Rendered view of the Cinema scene
  • Modelled after the Fraunhofer IIS cinema — 70 seats (10×7).
  • Import custom audiovisual content via the cinema manager.
  • Human avatars, interactable props, and a toggleable lighting button.
Cinema details

The Mansion

Rendered view of the Mansion scene
  • Multi-room mansion with balcony level and diverse surface materials.
  • Impact-sound interaction across multiple object types and materials.
  • Audio localization task: triggered cues fire only when the source is out of view.
Mansion details

Visual Design

Future-Proofing with HDRP

The Unity scenes are developed using Unity's High Definition Render Pipeline (HDRP). This pipeline offers several high-fidelity rendering features such as ray-tracing, lighting volumetrics, and post-processing effects. However, rendering visuals for real-time virtual reality is still computationally expensive, and implementing even a subset of these effects can cause severe frame drops.

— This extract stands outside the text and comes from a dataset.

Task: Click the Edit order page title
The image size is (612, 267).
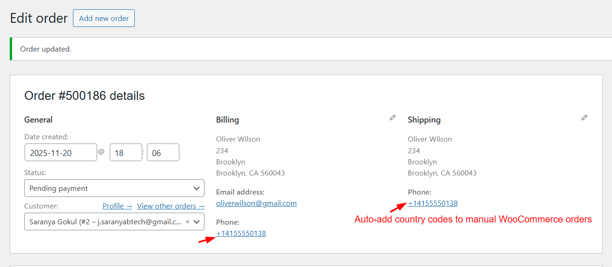Action: (x=39, y=19)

A key benefit of HDRP is future-proofing the project. As VR headset capabilities and GPU rendering performance continue to improve, more computationally intensive effects become viable. Volumetric lighting — currently implemented in the Mansion and Cave scenes — demonstrates some of the HDRP features already in use.

Optimization

Texture atlas combining ambient occlusion, normals, and roughness maps into a single material composite

Visual design

Texture Atlas Material

To reduce the number of draw calls, textures across the scenes are combined into a texture atlas. Rather than maintaining individual textures per object, all static-object textures are packed into a single atlas. The figure shows an example composite combining ambient occlusion, normals, and roughness maps into a single material.

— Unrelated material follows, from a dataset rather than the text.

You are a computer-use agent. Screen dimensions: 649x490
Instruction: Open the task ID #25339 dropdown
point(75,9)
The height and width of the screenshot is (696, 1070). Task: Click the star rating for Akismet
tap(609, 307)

Three LOD levels of a wall lamp model in the Mansion scene, showing increasing mesh detail from left to right

Visual design

Levels of Detail (LODs)

Many models in the CGI Scene Database include three LOD levels to maintain rendering performance. The figure shows the wall lamps from the Mansion scene across three levels of mesh detail (left to right: lowest to highest). As the camera moves toward or away from a model, the appropriate LOD is swapped in to balance visual fidelity with draw speed.

Audio Implementation

Audio

For more information on audio rendering and a complete asset catalogue for all scenes, take a look at the Asset Information page.

Object-based Audio

The audio implementation uses an object-based workflow. To render the audio objects, the MetaXR Audio SDK is included in the project. This can be replaced with other Unity audio spatializers if desired.

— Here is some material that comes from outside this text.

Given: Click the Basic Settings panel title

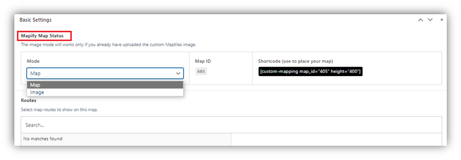Looking at the screenshot, I should coord(36,20).
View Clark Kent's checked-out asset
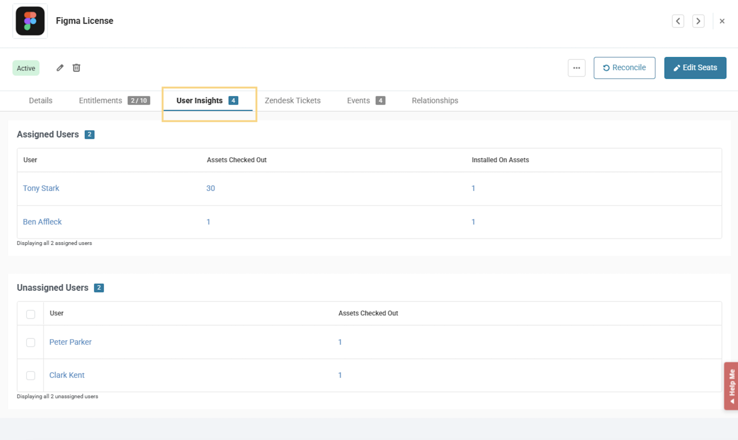This screenshot has width=738, height=440. (340, 375)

Each scene features two types of audio playback:

  • Event-based playback: Triggered by a user interaction or scripted event. Represents repeatable occurrences such as impact sounds or doors opening and closing.
  • Continuous playback: Begins at scene start and runs for the duration of the scene. Examples include environmental ambience or a radio broadcast — sounds not strictly controlled by user interaction. A user may interact to mute such a source, but the underlying audio continues to play as though it were a live feed.

Acoustic Diversity

Mean opinion scores for rendering relevance across acoustic attributes for Cave, Cinema, and Mansion scenes

Acoustic design

Rendering Relevance Ratings

A large portion of the scene design was driven by acoustic diversity. The choice of Cave, Cinema, and Mansion provides contrasting acoustic environments in terms of scene tasks, audio stimuli, and the acoustic properties relevant to auralization. To gain initial impressions, rendering relevance was rated for a set of acoustic attributes across each scene (N = 5 audio experts). See the publication for full attribute descriptions.

Bespoke Acoustic Geometry

Each CGI scene includes bespoke acoustic meshes modelled in Blender. These meshes enable more accurate rendering of acoustic features — including occlusion, diffraction, and early reflections — matched to the visual geometry, as opposed to simplified shoebox-style rooms. Scene-specific geometry and acoustic requirements are described on each scene page and on the Asset Information page.

Requirements

PC Hardware and Unity Version

The CGI Scene Database was developed using Unity v2021.3 LTS (long-term support). Scenes may also be imported into newer Unity versions, but may require resolving compilation errors on import.

Scene performance was tested with the following PC specifications:

  • OS: Windows 10 (64-bit)
  • CPU: AMD Ryzen 7 5800X 8-core @ 3.80 GHz
  • RAM: 32 GB
  • GPU: NVIDIA GeForce RTX 3080

VR Input Compatibility

The Unity project ships with the Unity XR Interaction Toolkit, XR Plugin Management, and the Action-based Input System. Both the OpenXR and Oculus XR plugins are provided, making the project compatible with most modern VR headsets.

Version Download

v1.0.0

The Unity project download includes all three scenes along with the required SDKs for VR mechanics, the MetaXR Audio SDK, and XR Interaction Toolkit. Tested with Unity 2021.3 LTS.

Publication

When using the QoEVAVE CGI Scene Database, please cite the following work

@inproceedings{robotham2024,
title = {CGI Scenes for Interactive Audio Research and Development: Cave, Cinema, and Mansion},
author = {Robotham, Thomas and Rebmann, Daniela and Fintineanu-Anghelescu, Dominik O. and Raake, Alexander and Habets, Emanuël A. P.},
year = {2024},
booktitle = {6th AES International Conference on Audio for Games},
address={Tokyo, Japan},
pages={1--11}
}